3. He spoke with the wisdom that can only come from experience, like a guy who went blind because he looked at a solar eclipse without one of those boxes with a pinhole in it and now goes around the country speaking at high schools about the dangers of looking at a solar eclipse without one of those boxes with a pinhole in it.

4. She grew on him like she was a colony of E. Coli, and he was room-temperature Canadian beef.

5. She had a deep, throaty, genuine laugh, like that sound a dog makes just before it throws up.

6. Her vocabulary was as bad as, like, whatever.

7. He was as tall as a six-foot, three-inch tree.

8. The revelation that his marriage of 30 years had disintegrated because of his wife's infidelity came as a rude shock, like a surcharge at a formerly surcharge-free ATM machine.

9. The little boat gently drifted across the pond exactly the way a bowling ball wouldn't.

10. McBride fell 12 stories, hitting the pavement like a Hefty bag filled with vegetable soup.

11. From the attic came an unearthly howl. The whole scene had an eerie, surreal quality, like when you're on vacation in another city and Jeopardy comes on at 7:00 p. m. instead of 7:30.

12. Her hair glistened in the rain like a nose hair after a sneeze.

13. The hailstones leaped from the pavement, just like maggots when you fry them in hot grease.

14. Long separated by cruel fate, the star-crossed lovers raced across the grassy field toward each other like two freight trains, one having left Cleveland at 6:36 p. m. traveling at 55 mph, the other from Topeka at 4:19 p. m. at a speed of 35 mph.

15. They lived in a typical suburban neighborhood with picket fences that resembled Nancy Kerrigan's teeth.

16. John and Mary had never met.

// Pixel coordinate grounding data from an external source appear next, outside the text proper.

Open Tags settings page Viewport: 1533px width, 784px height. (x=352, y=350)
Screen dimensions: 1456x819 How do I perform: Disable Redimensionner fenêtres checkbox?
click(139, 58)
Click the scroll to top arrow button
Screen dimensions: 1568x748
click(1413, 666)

They were like two hummingbirds who had also never met.

17. He fell for her like his heart was a mob informant, and she was the East River.

18. Even in his last years, Granddad had a mind like a steel trap, only one that had been left out so long, it had rusted shut.

19. Shots rang out, as shots are wont to do.

20. The plan was simple, like my brother-in-law Phil. But unlike Phil, this plan just might work.

21. The young fighter had a hungry look, the kind you get from not eating for a while.

22. He was as lame as a duck. Not the metaphorical lame duck, either, but a real duck that was actually lame, maybe from stepping on a land mine or something.

23. The ballerina rose gracefully en Pointe and extended one slender leg behind her, like a dog at a fire hydrant.

24. It was an American tradition, like fathers chasing kids around with power tools.

25. He was deeply in love. When she spoke, he thought he heard bells, as if she were a garbage truck backing up.